Osvaldo couldn't wait to get into the street. No sooner had he changed out of his uniform and idly whipped his jumper over the edge of his bed, had he jumped into fresh jeans and picked up his key ready to unlock his bicycle from the shed. Nicholas was waiting for him at the front door and it was a swelteringly hot summer's afternoon, the day promised to keep long into the evening over the longest equinox.

The sky was untarnished with azure clarity and the sun blazed regally, smelting the streets in rich golden radiance. When Osvaldo opened the shed, a hot and dry oil and rubber flood gushed out intoxicatingly. He unlocked the bike and tore the chains from the spindles of the wheel, before rolling the bicycle ticking into the sunlight. Approaching the gate, he inched the stubbornly rusted side-pull latch open, then tugged the gate, awkwardly slanting its uneven, rotted corner into the baking concrete slabs. The gate growled and farted defiantly with each weighty tug before swinging finally away from the frame, freeing Osvaldo from the terraced house garden. He wheeled his bike into the smelly ally, now invaded with dank, dry invisible patches of fowl lingering fragrances, the smell of atrophying plants wilting into decay. Canine faeces attracting various buzzing flies made him hold his breath while he threw his leg over his seat. Spitting greenfly swarming ahead had coated a viscous and sticky veneer onto the caterpillar bitten weeds growing from the chipped brick, and the air was stale.

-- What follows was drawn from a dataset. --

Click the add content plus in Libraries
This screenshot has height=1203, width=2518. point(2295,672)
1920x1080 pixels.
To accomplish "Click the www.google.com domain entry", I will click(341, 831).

He grabbed the bull horned handle bars of his mountain bike and peddled in low gear, thumbing the ends of his handles as he built speed, as though to trigger the invisible rockets mounted at the sides of his imaginary jet fighter. He flew into the road and curved in a U turn where he met Nicholas. They laughed and rode their bikes, weaving brazenly fast between parked vehicles, up and down the single road hill of the cul de sac. The top of the hill gave a good panorama of the town. They rested under a lamp posed and talked as they sucked away ice lollies, leaving their fingers sticky and smelling sweet with flavouring. They spent time cooling down, picking out weeds growing up between flags and pulling black oily stones from the tar of the softening road bathed in the heat of the sun. The warm asphalt and tar stung their noses with thick, tangy odours, strong enough the dip their stomach and give Osvaldo a slight head ache. They trod slowly up a driveway at the top of the hill on Swinley Street, where a semi-detached house sat. They knocked pleasantly on the door. Nadia jauntily joined them and they hurried elatedly to the end of the garden, supported above the street level on a bed of grass and sat in the shade of the tree growing there. Hours passed and they drank lemonade and stared out at the town stretched out beyond the roads, undulating in waves of heat. The twinkled and soft gliding cars caught the sun and carried the light over the distant roads. Distantly, a fire had broken out in a lumber yard, and they stood with excited concern. Large, bistre currents of smoke spread and mixed into the air, leading a long tail on the higher concords of the sky. As the lumber yard burned, it fuelled the smoke, which built on large fungal bulbs, then sailed from the edge of town, where sirens bled echoes from afar.